Mission trips are as good a lab as you will find to observe this lack of restraint. Engaging junior high youth in a reflection on the day’s service, for example, courts a wide range of random outbursts (not all of which are verbal, if you take my meaning), and setting a shared table for them essentially turns the first page on The Lord of The Flies. For adult leaders, this can be utterly maddening.

The good news is that mission trips are also a terrific tool for prodding young adolescents toward a) maturity and b) the concern for others in community before oneself that is the New Testament vision of the church.

Structure has become my best friend in nudging younger youth towards this kind of growth. On my most recent trip, we observed a hard lights out time, and we dictated how much of each portion of a meal students could take the first time through. I structured reflections that, though loose and informal, had clearly expressed rules for participating. By the last night of the trip, those rules were shot, but I think they had already done what we needed them to do–flexibility is important too.
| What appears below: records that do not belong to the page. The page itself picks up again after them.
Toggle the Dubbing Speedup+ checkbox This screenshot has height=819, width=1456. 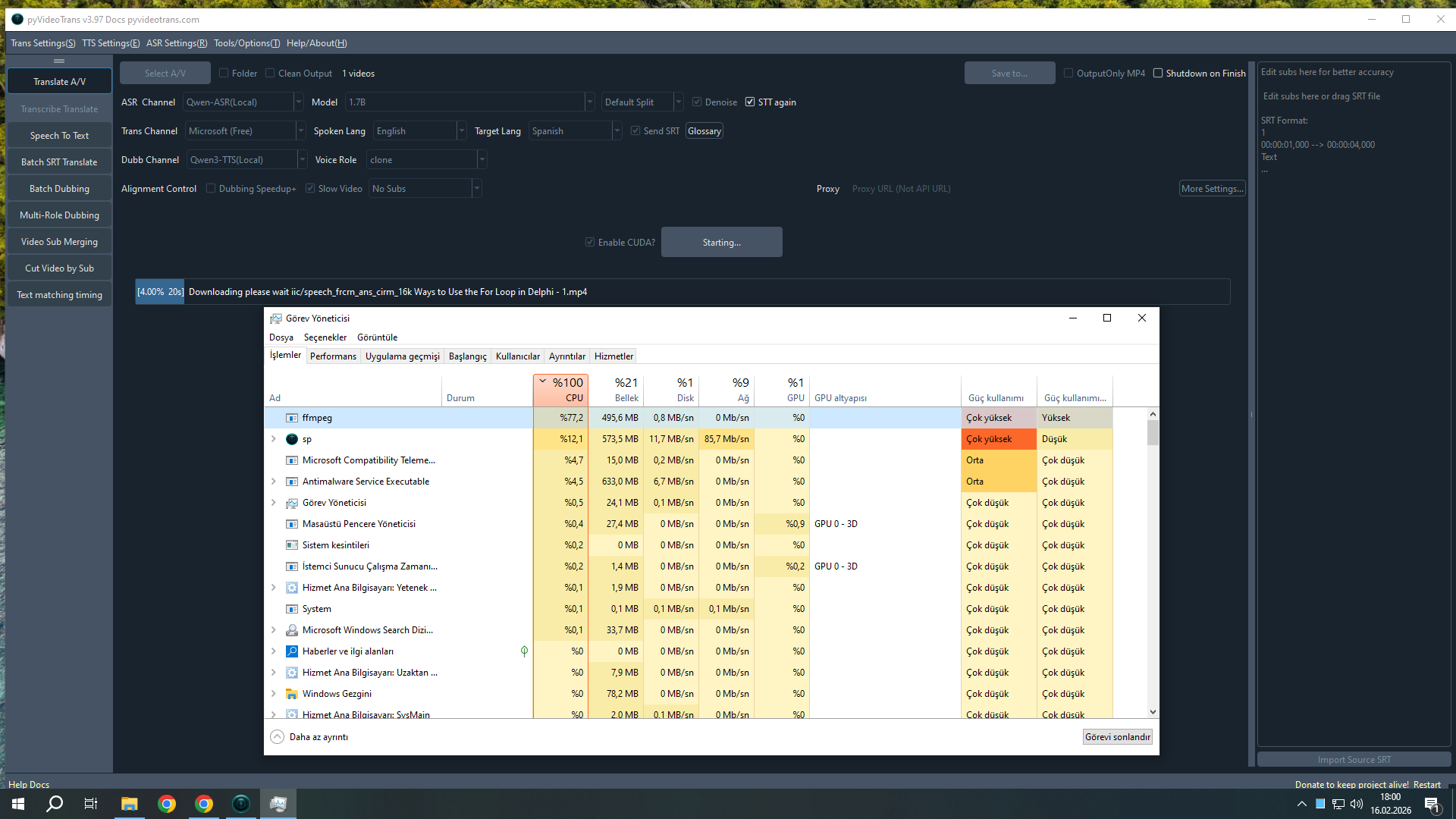(211, 189)
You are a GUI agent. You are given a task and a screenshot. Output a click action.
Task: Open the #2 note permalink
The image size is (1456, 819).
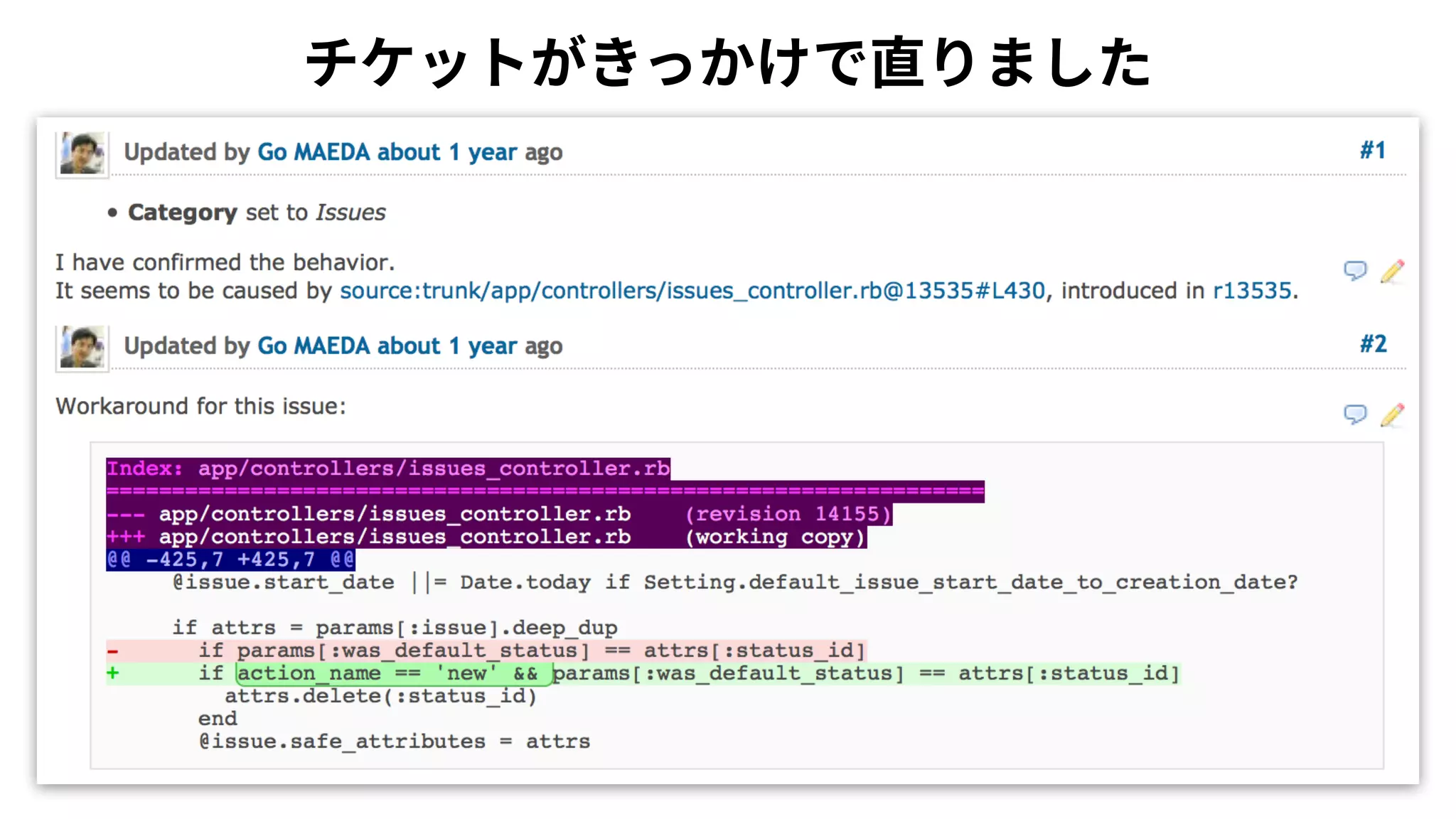(1373, 344)

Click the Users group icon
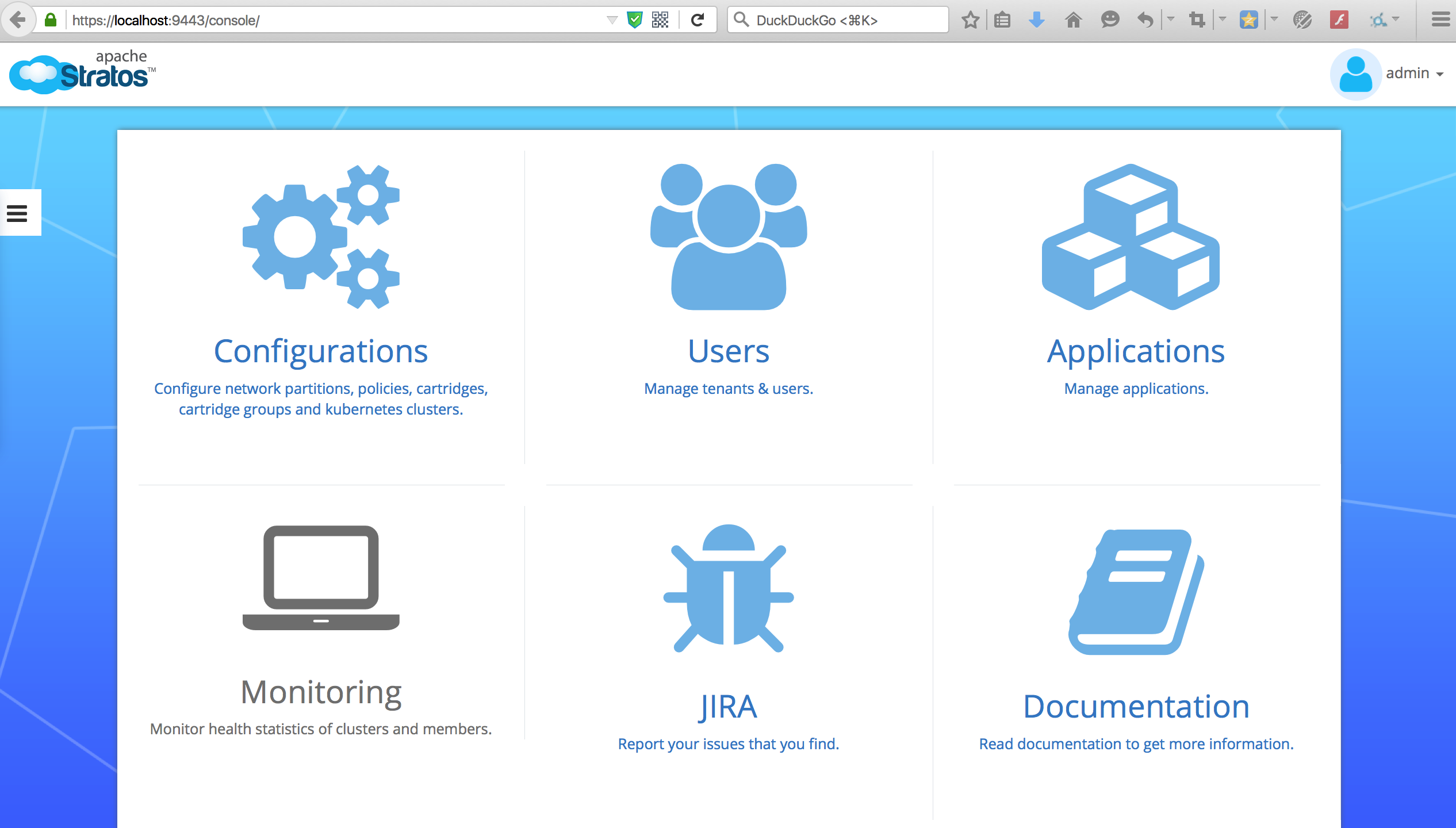pyautogui.click(x=728, y=236)
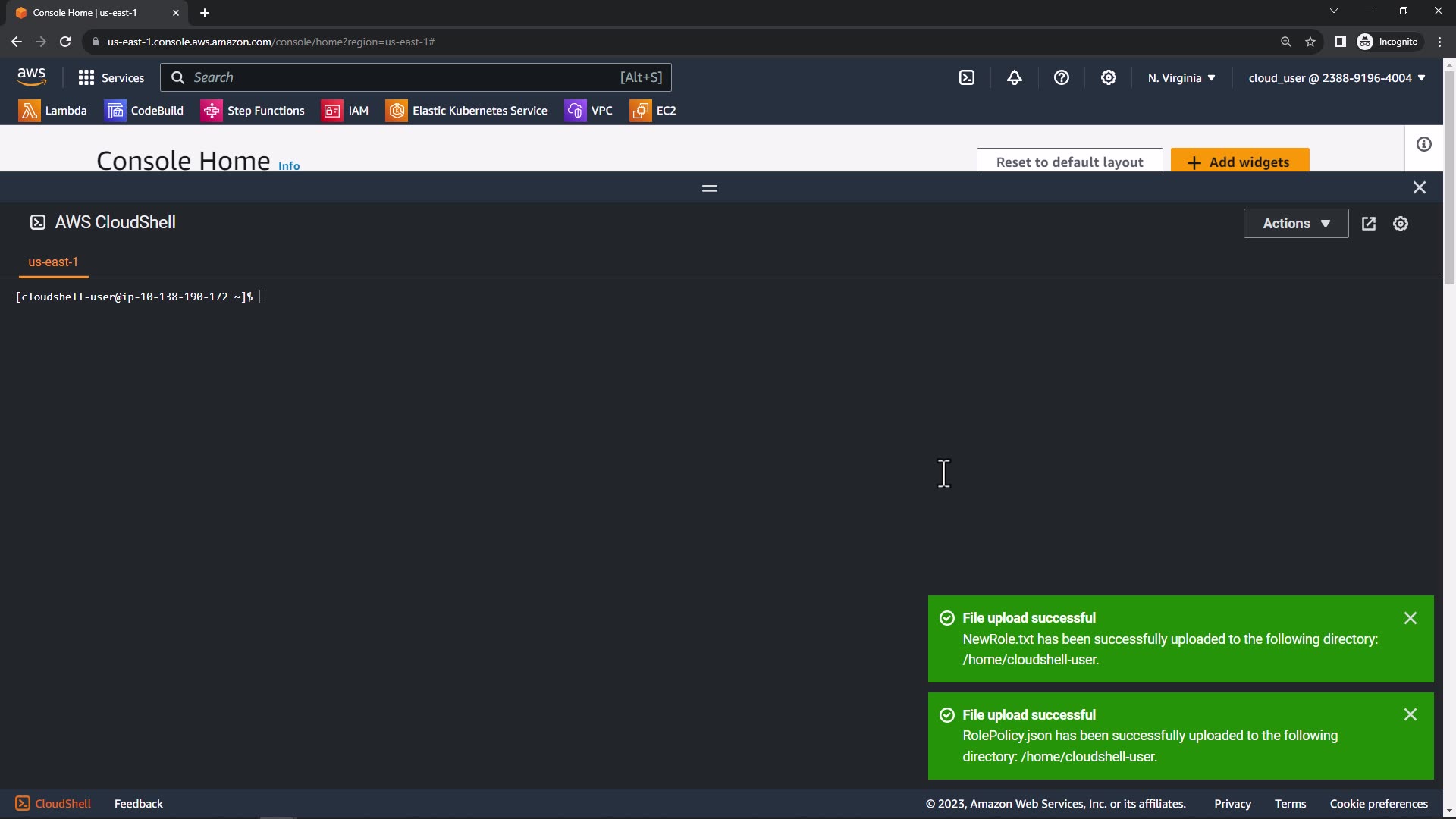Expand the Actions dropdown in CloudShell
Viewport: 1456px width, 819px height.
pyautogui.click(x=1295, y=224)
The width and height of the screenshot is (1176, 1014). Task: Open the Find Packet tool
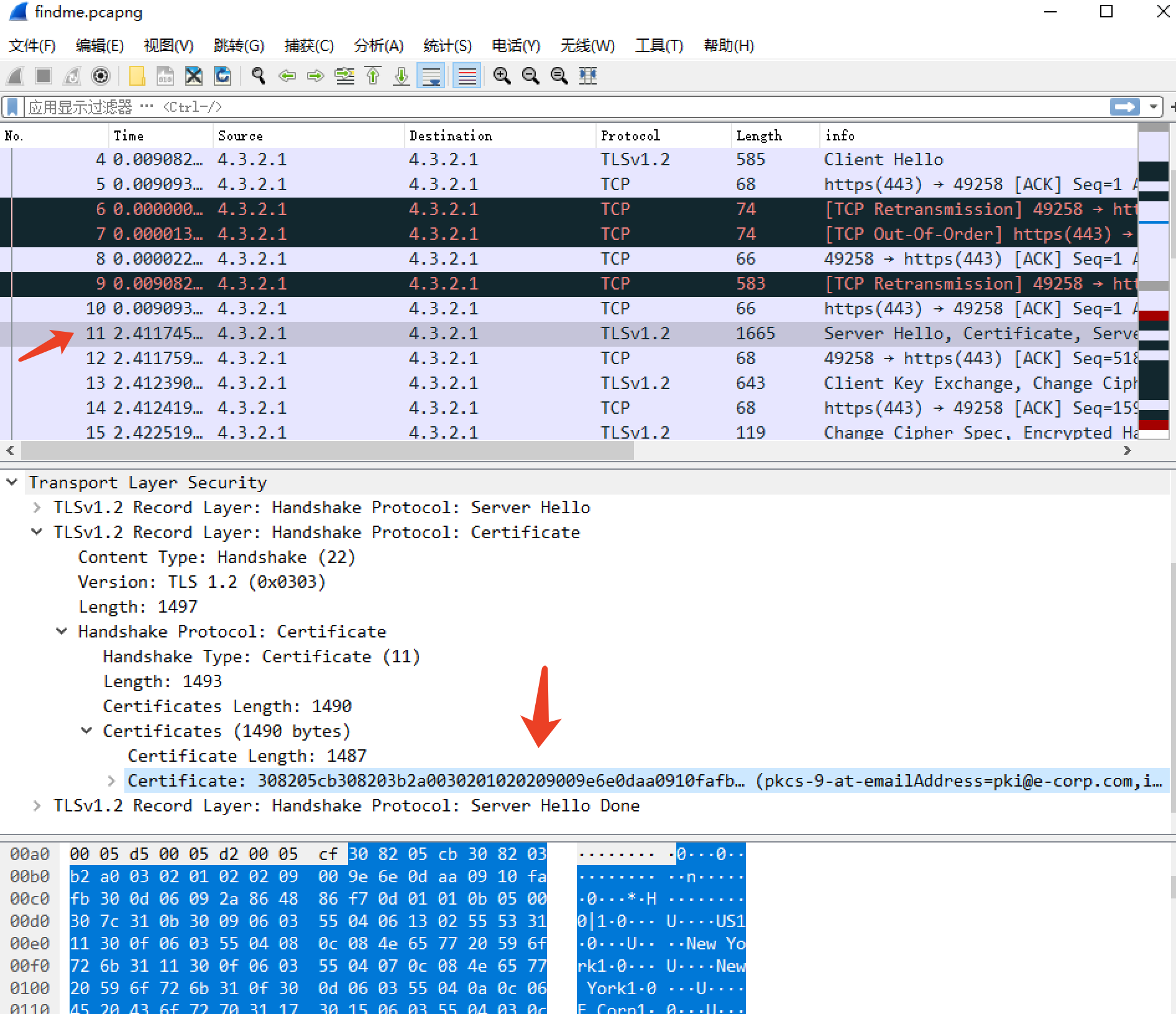coord(257,76)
This structure is the opposite of what I used to do, which was to expect younger adolescents to behave like adults and to get angry and judgy when they failed. This fails for two reasons. First, an angry trip leader is rarely effective. Second, judgment and shame are of very limited value when it comes to developing maturity. If what we want is young people who consider the needs of others before their own, guilt won’t work; guilt will grow resentment of others. Also, an awareness of others before oneself is a developmental achievement. Some of the young people we’re working with are literally not yet capable of it.

I think we have to look out for instances of maturity and call them out to reinforce them. Hold up youth’s peers and adult leaders as laudable examples and, eventually, as the norm. We also have to regulate our own reactions to youth’s selfishness and inappropriate outbursts. The indignation of adults is just as harmful to the community we believe God calls us to be as is the thoughtlessness of adolescents.